What to produce
Please reproduce the data in its entirety, word for word.

Entries taken from a collection
--

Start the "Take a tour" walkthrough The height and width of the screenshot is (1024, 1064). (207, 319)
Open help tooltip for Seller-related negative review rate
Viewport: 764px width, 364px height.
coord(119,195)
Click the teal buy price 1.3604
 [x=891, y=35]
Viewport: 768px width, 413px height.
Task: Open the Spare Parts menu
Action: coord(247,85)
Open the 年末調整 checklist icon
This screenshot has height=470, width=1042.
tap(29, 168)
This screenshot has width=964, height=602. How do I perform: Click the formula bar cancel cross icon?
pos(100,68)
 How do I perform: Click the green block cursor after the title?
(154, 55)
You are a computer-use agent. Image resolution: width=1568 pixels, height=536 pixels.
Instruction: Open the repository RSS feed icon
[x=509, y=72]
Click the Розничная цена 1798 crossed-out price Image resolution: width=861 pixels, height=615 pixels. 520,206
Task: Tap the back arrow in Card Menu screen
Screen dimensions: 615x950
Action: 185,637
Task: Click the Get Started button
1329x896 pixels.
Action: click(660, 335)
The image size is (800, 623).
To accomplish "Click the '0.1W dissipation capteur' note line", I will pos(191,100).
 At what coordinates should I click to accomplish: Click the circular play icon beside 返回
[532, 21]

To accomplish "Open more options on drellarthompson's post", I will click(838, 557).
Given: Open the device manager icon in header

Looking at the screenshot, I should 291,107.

--

Result below
Start the "Take a tour" walkthrough The height and width of the screenshot is (1024, 1064). (207, 319)
Open help tooltip for Seller-related negative review rate
Viewport: 764px width, 364px height.
coord(119,195)
Click the teal buy price 1.3604
 [x=891, y=35]
Viewport: 768px width, 413px height.
Task: Open the Spare Parts menu
Action: coord(247,85)
Open the 年末調整 checklist icon
This screenshot has height=470, width=1042.
tap(29, 168)
This screenshot has width=964, height=602. How do I perform: Click the formula bar cancel cross icon?
pos(100,68)
 How do I perform: Click the green block cursor after the title?
(154, 55)
You are a computer-use agent. Image resolution: width=1568 pixels, height=536 pixels.
Instruction: Open the repository RSS feed icon
[x=509, y=72]
Click the Розничная цена 1798 crossed-out price Image resolution: width=861 pixels, height=615 pixels. 520,206
Task: Tap the back arrow in Card Menu screen
Screen dimensions: 615x950
Action: 185,637
Task: Click the Get Started button
1329x896 pixels.
Action: click(660, 335)
The image size is (800, 623).
To accomplish "Click the '0.1W dissipation capteur' note line", I will pos(191,100).
 At what coordinates should I click to accomplish: Click the circular play icon beside 返回
[532, 21]

To accomplish "Open more options on drellarthompson's post", I will click(838, 557).
Given: Open the device manager icon in header

Looking at the screenshot, I should 291,107.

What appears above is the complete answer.